Silencieusement, les deux femmes se rendirent dans les sommets du palais, dans la même salle où Lunera avait tenu son premier rassemblement lors de sa nomination au trône. En entrant, elle sentit les regards scrutateurs des conviés, l'observant avec de grands yeux tout en émettant des commentaires inaudibles. Sa tension grimpa d'un nouveau cran.
En s'asseyant, elle fit un rapide tour visuel de la table. Patriarches, matriarches, gens de l'administration, lieutenants, secrétaires, maires des villes, personne ne manquait à l'appel. Il y avait aussi Aria, les majors ainsi que Sawse. Arkh lui fit un petit sourire qui fit chaud au coeur de la reine et Akman s'enquit d'un clin d'oeil. Elle avait été tellement saisie par les évènements qu'ils étaient totalement sortis de son esprit.
— Il ne manque que Dlavonine et Andrade, chuchota Solèna en se penchant vers elle.

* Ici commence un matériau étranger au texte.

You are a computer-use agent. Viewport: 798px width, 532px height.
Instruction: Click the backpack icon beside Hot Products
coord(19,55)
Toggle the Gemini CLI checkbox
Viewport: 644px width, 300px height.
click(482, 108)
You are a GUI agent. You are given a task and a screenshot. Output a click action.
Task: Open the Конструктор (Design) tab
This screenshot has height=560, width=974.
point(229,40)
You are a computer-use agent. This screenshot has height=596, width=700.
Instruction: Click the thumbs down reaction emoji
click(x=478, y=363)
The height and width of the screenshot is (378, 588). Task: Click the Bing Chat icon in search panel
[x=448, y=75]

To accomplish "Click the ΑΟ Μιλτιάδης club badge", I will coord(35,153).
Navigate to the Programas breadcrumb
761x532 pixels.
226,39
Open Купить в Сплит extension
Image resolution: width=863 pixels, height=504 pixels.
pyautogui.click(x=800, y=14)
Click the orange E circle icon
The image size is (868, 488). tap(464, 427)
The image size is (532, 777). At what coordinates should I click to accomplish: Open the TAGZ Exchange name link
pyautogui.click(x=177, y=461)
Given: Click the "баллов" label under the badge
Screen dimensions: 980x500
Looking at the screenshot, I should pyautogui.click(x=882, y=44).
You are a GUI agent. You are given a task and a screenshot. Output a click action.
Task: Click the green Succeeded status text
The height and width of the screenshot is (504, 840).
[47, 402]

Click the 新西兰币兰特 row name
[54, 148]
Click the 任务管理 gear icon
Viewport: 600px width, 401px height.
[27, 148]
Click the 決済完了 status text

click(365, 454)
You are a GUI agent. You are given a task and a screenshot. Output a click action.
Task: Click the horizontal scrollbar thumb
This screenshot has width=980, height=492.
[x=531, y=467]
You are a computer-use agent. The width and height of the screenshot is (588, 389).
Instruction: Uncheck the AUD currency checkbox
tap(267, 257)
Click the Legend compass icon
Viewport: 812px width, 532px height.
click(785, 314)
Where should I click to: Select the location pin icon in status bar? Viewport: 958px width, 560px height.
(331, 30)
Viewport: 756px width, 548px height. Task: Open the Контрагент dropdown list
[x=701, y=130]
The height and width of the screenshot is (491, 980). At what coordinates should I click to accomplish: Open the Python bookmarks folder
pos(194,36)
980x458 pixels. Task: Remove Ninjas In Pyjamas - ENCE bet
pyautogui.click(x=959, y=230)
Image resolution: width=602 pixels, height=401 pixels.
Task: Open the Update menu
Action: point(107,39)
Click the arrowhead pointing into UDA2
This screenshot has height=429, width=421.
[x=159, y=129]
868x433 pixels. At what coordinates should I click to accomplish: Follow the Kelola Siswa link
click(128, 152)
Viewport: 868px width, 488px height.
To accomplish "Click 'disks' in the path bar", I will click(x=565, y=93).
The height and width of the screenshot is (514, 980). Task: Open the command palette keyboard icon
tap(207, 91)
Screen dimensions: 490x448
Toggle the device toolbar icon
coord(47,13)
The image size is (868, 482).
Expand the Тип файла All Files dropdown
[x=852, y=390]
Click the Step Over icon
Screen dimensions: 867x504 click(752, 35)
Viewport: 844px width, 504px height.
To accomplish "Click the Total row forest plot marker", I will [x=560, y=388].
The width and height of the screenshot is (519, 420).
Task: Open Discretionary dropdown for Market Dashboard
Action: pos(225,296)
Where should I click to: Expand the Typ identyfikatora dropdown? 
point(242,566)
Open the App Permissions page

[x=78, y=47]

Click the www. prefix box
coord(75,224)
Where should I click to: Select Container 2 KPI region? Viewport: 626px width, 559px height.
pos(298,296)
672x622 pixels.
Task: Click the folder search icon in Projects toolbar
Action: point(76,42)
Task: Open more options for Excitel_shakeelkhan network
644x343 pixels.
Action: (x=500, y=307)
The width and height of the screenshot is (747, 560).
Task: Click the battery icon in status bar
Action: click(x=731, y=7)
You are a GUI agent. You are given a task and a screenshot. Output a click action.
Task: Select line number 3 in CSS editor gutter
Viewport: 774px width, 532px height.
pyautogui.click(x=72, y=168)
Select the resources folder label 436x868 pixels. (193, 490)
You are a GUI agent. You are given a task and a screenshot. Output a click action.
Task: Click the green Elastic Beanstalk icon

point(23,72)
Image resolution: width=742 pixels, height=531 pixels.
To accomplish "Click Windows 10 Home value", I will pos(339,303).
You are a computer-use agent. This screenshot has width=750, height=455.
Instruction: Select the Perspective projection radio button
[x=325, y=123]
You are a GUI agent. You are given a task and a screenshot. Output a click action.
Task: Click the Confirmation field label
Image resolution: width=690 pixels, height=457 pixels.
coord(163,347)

— Peu importe, répondit la reine. Mesdames et messieurs... commença Ariès en haussant la voix. Nous allons commencer.
— Gloire à l'Ange, clamèrent-ils d'une seule et même voix.
— Prospère soit-il. Merci d'être ve-
La porte s'ouvrit en grinçant, interrompant l'élan de la monarque. De sa place, elle vit une chevelure rouge et hérissée s'avancer, suivit d'une silhouette au crâne dégarni.
— Oh... susurra Dlavonine. On commence sans nous ?
Nullement incommodé par son retard, il s'avança et prit place parmi l'assemblée. Avant de s'assoir, il veilla tout de même à lancer son sourire le plus mielleux à la reine. Sa tension bondit de trois crans, cette fois.
— Les gens bien élevés font en sorte d'arriver à l'heure, remarqua-t-elle, énervée.
— Calmez-vous ! Ne commencez pas les hostilités ! murmura Solèna entre ses dents.
— Ma foi... Je suis un homme très occupé, vous savez. Je-
— Cette réunion d'urgence que nous avons organisé, Solèna et moi, le coupa la reine, a pour but de vous faire part des nouvelles mesures que nous avons prises.
Tous retinrent leur souffle, se demandant comment aller réagir le patriarche face à un pareil affront. Il ne dit rien, se contentant de sourire avec cet air supérieur qui le caractérisait tant.
— Notre très regrettée Shân, greffière de la reine, est décédée hier, froidement assassinée dans l'après-midi. Jamais encore Arkhess n'a connu un tel bouleversement, un meurtre dans le château !
— Naturellement, ricana Dlavonine. Depuis votre arrivée, beaucoup de faits inattendus arrivent.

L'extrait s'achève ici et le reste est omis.